> PROBLEMS TO WORK ON
A. In the matrix entropy thread, what two conditions must the coefficients of the rank-1 matrices meet?
B. Please print the part of the matrix entropy thread between "Overton, Michael L., and" and "results are presented.", inclusive.
C. Write the next part of the matrix entropy thread, starting after its final sentence.

> SOURCE DOCUMENT
Constrainted Optimization Problem in Matrix Entropy

https://cs.stackexchange.com/questions/13522

16-10-2019
|

Question

I have a constrainted optimization problem in the (Shannon) matrix entropy $\mathtt{(sum(entr(eig(A))))}$. The matrix $A$ can be written as the sum of rank 1 matrices of the form $[v_i\,v_i^T]$ where $v_i$ is a given normalized vector. The coefficients of the rank one matrices are the unknowns in which we optimize and they have to be larger than zero and sum up to 1.

In a CVX-like syntax the problem goes as follows: given variable $\mathtt{c(n)}$

$$\text{minimize} \qquad \mathtt{sum(entr(eig(A)))}$$

$$\begin{align} \text{subject to} \qquad A &= \sum c_i v_i v_i^T\\ \sum c_i &= 1\\ c_i &\ge 0\end{align}$$.

Does any have an idea how to solve this efficiently? I already know it probably can't be cast as a semi-definite programming (SDP) problem.

Solution

Edit: A colleague informed me that my method below is an instance of the general method in the following paper, when specialized to the entropy function,

Overton, Michael L., and Robert S. Womersley. "Second derivatives for optimizing eigenvalues of symmetric matrices." SIAM Journal on Matrix Analysis and Applications 16.3 (1995): 697-718. http://ftp.cs.nyu.edu/cs/faculty/overton/papers/pdffiles/eighess.pdf

Overview

In this post I show that the optimization problem is well posed and that the inequality constraints are inactive at the solution, then compute first and second Frechet derivatives of the entropy function, then propose Newton's method on the problem with the equality constraint eliminated. Finally, Matlab code and numerical results are presented.

Well posedness of the optimization problem

First, the sum of positive definite matrices is positive definite, so for $c_i > 0$, the sum of rank-1 matrices $$A(c):=\sum_{i=1}^N c_i v_i v_i^T$$ is positive definite. If the set of $v_i$ is full rank, then eigenvalues of $A$ are positive, so the logarithms of the eigenvalues can be taken. Thus the objective function is well-defined on the interior of the feasible set.

Second, as any $c_i \rightarrow 0$, $A$ loses rank so smallest eigenvalue of $A$ goes to zero. Ie, $\sigma_{min}(A(c)) \rightarrow 0$ as $c_i \rightarrow 0$. Since the derivative of $-\sigma \log(\sigma)$ blows up as $\sigma \rightarrow 0$, one cannot have a sequence of successively better and better points approaching the boundary of the feasible set. Thus the problem is well-defined and furthermore the inequality constraints $c_i \ge 0$ are inactive.

> STORED DATA
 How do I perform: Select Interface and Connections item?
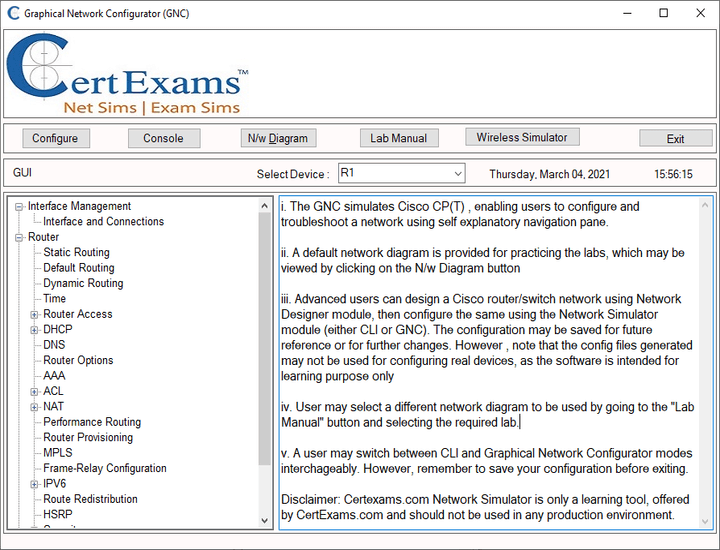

> RESULTS FOR EACH TASK
A. They must be larger than zero and sum up to 1.

B.
Overton, Michael L., and Robert S. Womersley. "Second derivatives for optimizing eigenvalues of symmetric matrices." SIAM Journal on Matrix Analysis and Applications 16.3 (1995): 697-718. http://ftp.cs.nyu.edu/cs/faculty/overton/papers/pdffiles/eighess.pdf

Overview

In this post I show that the optimization problem is well posed and that the inequality constraints are inactive at the solution, then compute first and second Frechet derivatives of the entropy function, then propose Newton's method on the problem with the equality constraint eliminated. Finally, Matlab code and numerical results are presented.

C.
Frechet derivatives of the entropy function

In the interior of the feasible region the entropy function is Frechet differentiable everywhere, and twice Frechet differentiable wherever the eigenvalues are not repeated. To do Newton's method, we need to compute derivatives of the matrix entropy, which depends on the matrix's eigenvalues. This requires computing sensitivities of the eigenvalue decomposition of a matrix with respect to changes in the matrix.

Recall that for a matrix $A$ with eigenvalue decomposition $A = U \Lambda U^T$, the derivative of the eigenvalue matrix with respect to changes in the original matrix is, $$d\Lambda = I \circ (U^T dA U),$$ and the derivative of the eigenvector matrix is, $$dU = UC(dA),$$ where $\circ$ is the Hadamard product, with the coefficient matrix $$C = \begin{cases} \frac{u_i^T dA u_j}{\lambda_j - \lambda_i}, & i=j \\ 0, &i=j \end{cases}$$

Such formulas are derived by differentiating the eigenvalue equation $AU=\Lambda U$, and the formulas hold whenever the eigenvalues are distinct. When the there are repeated eigenvalues, the formula for $d\Lambda$ has a removable discontinuity that can be extended so long as the nonunique eigenvectors are chosen carefully. For details about this, see the following presentation and paper.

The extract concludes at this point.